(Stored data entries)
#####

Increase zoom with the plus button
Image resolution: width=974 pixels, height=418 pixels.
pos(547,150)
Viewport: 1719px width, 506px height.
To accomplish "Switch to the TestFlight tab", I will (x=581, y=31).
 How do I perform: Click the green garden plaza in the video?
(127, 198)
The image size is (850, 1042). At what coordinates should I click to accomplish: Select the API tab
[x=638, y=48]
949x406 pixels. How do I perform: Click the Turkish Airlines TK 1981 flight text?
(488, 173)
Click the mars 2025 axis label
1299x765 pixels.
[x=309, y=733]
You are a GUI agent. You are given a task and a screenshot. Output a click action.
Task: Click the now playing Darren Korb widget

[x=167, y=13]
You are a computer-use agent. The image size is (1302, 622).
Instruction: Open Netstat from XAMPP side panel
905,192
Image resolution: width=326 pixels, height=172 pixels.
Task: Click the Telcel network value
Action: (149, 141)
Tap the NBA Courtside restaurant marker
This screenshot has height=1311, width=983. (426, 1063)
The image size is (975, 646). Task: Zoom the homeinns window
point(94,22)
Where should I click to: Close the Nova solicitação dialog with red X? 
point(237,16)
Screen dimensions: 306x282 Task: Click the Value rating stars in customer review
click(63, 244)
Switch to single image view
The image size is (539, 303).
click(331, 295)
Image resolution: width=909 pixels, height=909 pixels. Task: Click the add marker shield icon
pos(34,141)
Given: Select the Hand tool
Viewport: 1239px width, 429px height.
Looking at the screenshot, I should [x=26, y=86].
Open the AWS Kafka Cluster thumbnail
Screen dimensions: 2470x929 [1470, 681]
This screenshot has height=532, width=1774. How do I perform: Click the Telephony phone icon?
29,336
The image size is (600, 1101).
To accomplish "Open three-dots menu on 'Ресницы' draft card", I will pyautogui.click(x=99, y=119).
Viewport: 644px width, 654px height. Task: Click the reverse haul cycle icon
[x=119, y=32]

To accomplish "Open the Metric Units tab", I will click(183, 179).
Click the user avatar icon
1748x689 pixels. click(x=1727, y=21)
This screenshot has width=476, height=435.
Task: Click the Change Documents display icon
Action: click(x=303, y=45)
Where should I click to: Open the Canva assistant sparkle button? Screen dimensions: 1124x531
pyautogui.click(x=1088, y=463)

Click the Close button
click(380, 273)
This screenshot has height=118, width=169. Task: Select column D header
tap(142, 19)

#####

How many lines of the records contain the word "pixels"? Reply with the number only.

6